* _Goal of the exercise_: Count how many lines in the data below include "agent". Answer with the number only.

Stored items
—————
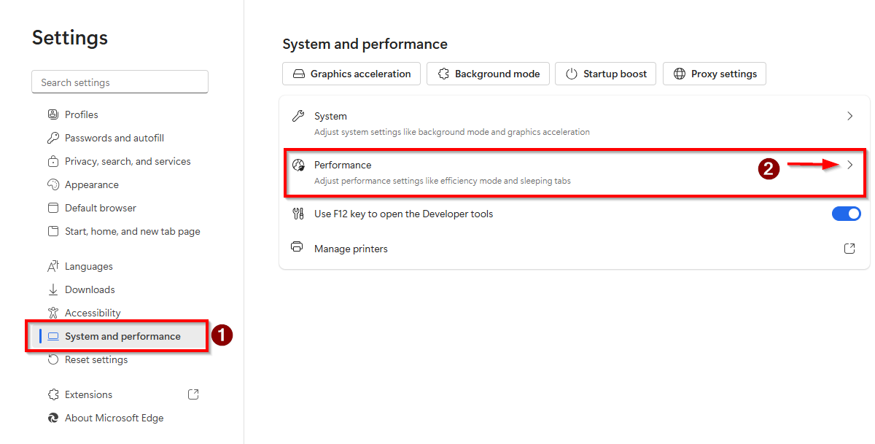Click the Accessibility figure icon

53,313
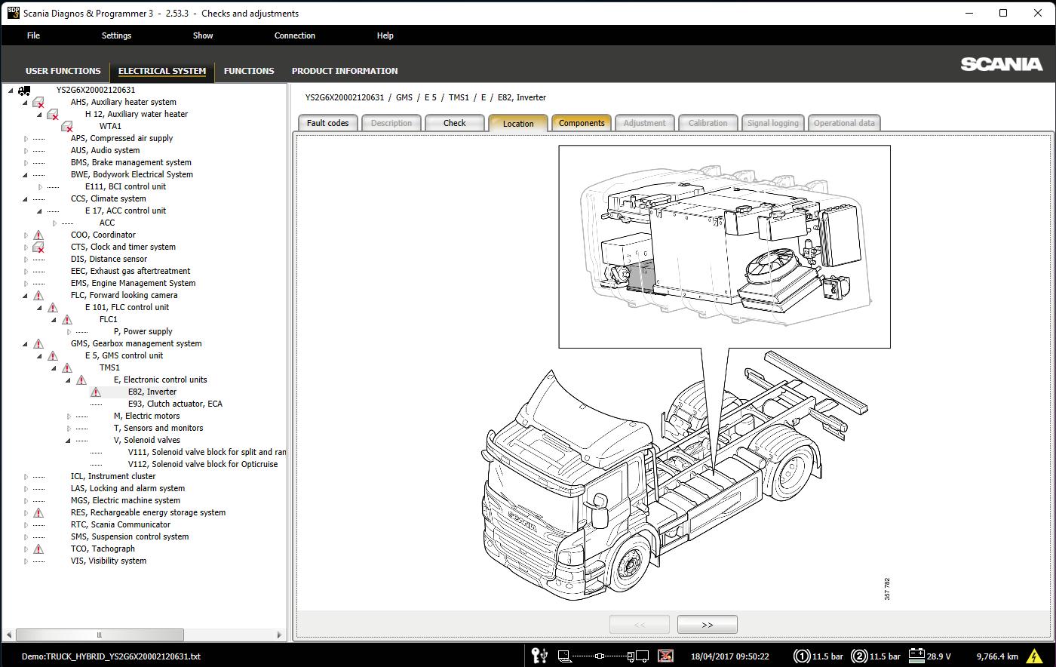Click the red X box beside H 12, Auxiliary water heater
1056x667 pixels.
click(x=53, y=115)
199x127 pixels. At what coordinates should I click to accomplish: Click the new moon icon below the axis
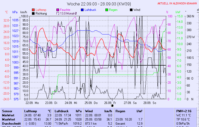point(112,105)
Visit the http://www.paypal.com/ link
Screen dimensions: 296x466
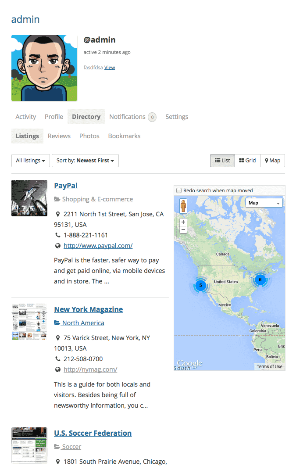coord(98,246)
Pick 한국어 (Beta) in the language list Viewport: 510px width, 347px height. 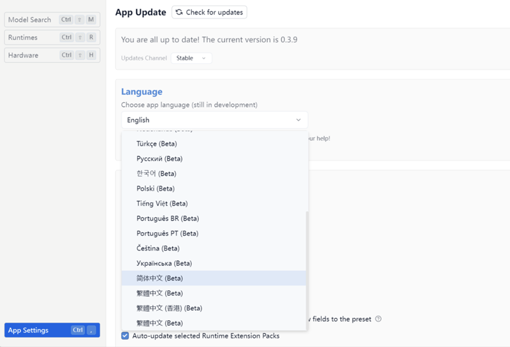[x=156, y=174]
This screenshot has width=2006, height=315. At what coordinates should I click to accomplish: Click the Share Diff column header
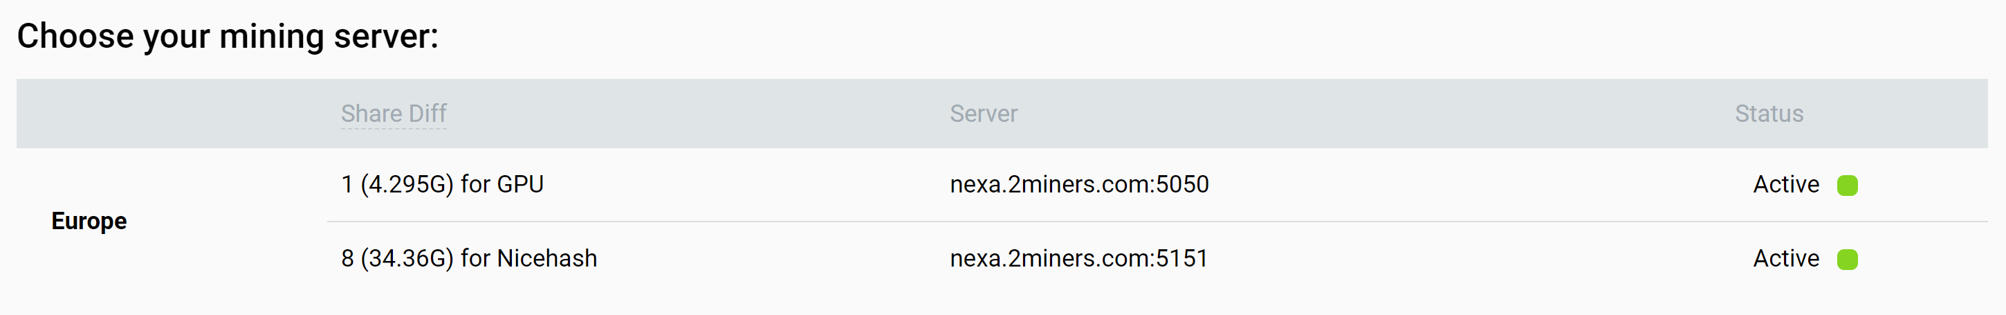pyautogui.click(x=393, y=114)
—————
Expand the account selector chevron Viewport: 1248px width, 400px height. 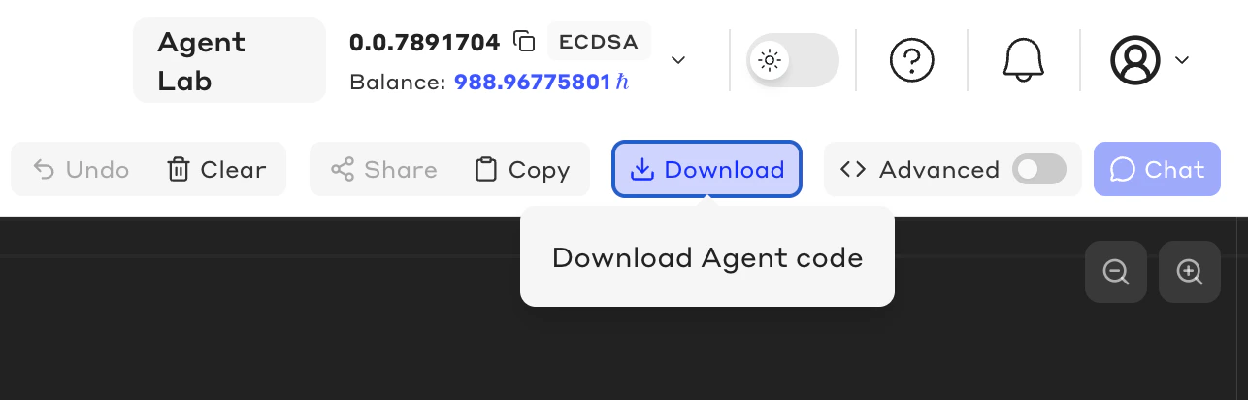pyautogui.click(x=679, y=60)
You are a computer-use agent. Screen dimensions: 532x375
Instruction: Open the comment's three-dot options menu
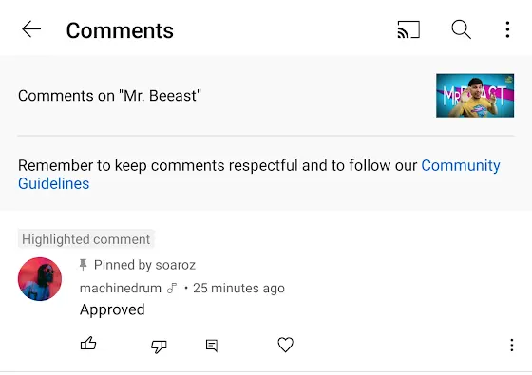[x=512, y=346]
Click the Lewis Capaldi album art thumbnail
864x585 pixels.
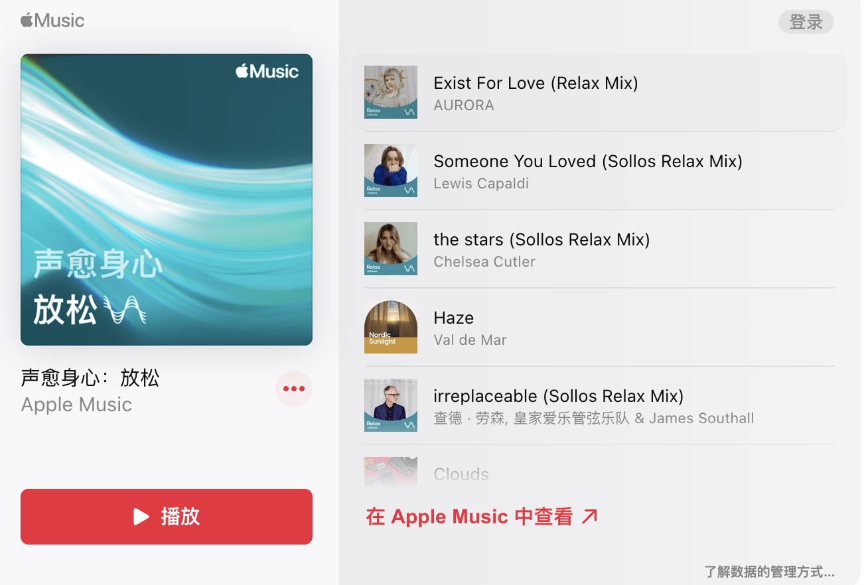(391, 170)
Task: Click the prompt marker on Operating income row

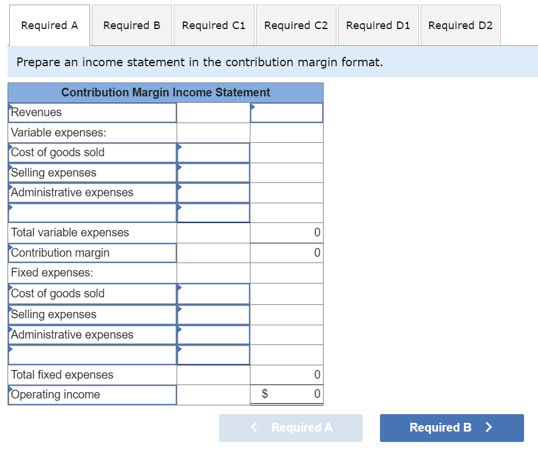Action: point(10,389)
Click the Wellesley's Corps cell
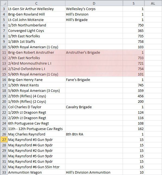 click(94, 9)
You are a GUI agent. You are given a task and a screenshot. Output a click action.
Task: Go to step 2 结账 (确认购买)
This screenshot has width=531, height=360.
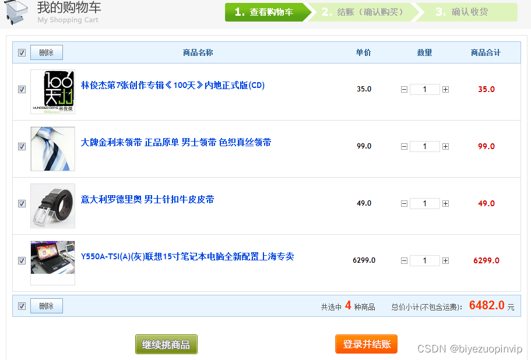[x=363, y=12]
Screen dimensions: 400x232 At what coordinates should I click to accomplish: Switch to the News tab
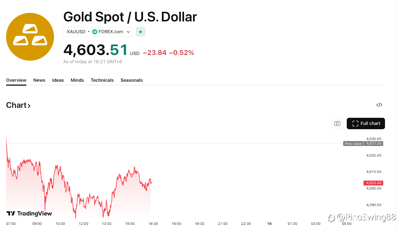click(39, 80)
—————
* _Answer section_: 2